Lekarze rozpoczynają zabieg wszczepienia soczewek do oczu, przy użyciu standardowej procedury dla zaćmy. Kilka dni później, pierwszy raz w Wielkiej Brytanii, mogą ostatecznie dostroić ognisko soczewki.
Technika daje pacjentom obraz tak ostry, że jest nawet doskonalszy niż 20/20. (#/# jest to stopień upośledzenia oka. 20/20 jest to oko zdrowe, o idealnej ostrości widzenia – przyp. Kranolt)
Bobby Qureshi, pierwszy w Wielkiej Brytanii okulista posługujący się takimi soczewkami, opisał je jako "bardzo znaczący rozwój". Wykonane są one ze specjalnego światłoczułego silikonu. Mogą korygować zarówno zaćmę, jak i dalekowzroczności, choroby które zwykle przychodzą z wiekiem.

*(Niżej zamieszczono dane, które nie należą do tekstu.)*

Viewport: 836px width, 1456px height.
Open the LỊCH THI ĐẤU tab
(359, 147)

Świecąc światłem ultrafioletowym na poszczególne części soczewki, chirurdzy mogą zmienić ich kształt i krzywiznę, aby wyostrzyć obraz widziany przez pacjenta.
"Mamy możliwości poprawy jakości wzroku pacjentów do poziomu, jaki mieli go za ich młodości. Zmiana ta jest tak dokładna, że daje nam możliwość wykonania nawet soczewek dwuogniskowych lub zmiennoogniskowych, zapewniając pacjentom dobre widzenie na odległość jak i do czytania. Nie potrzebują już wcale okularów.

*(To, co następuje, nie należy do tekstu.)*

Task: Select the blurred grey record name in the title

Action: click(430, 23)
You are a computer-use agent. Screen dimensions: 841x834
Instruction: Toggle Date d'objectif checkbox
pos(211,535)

Technika ta może skorygować drobne wady oka, które powodują zaburzenia wzroku. Soczewki można dostosowywać parę razy w ciągu kilku dni, do momentu aż pacjenci nie uzyskają doskonałego obrazu. Na koniec strumień światła ostatecznie ustala kształt soczewki.

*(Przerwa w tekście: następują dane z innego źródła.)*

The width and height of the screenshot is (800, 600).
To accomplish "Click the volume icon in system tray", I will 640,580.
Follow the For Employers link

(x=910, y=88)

Gill Balfour była jedną z pierwszych pacjentek w Spire Gatwick Park Hospital, której zostały wszczepione nowe soczewki. Miała pierwsze objawy zaćmy i innych problemów ze wzrokiem. "To jest absolutnie niewiarygodne. Pomyśleć, że jest to dla ciebie robione jak na zamówienie, tak aby pasowało do wszelkich niedoskonałości. To krok naprzód, prawda?”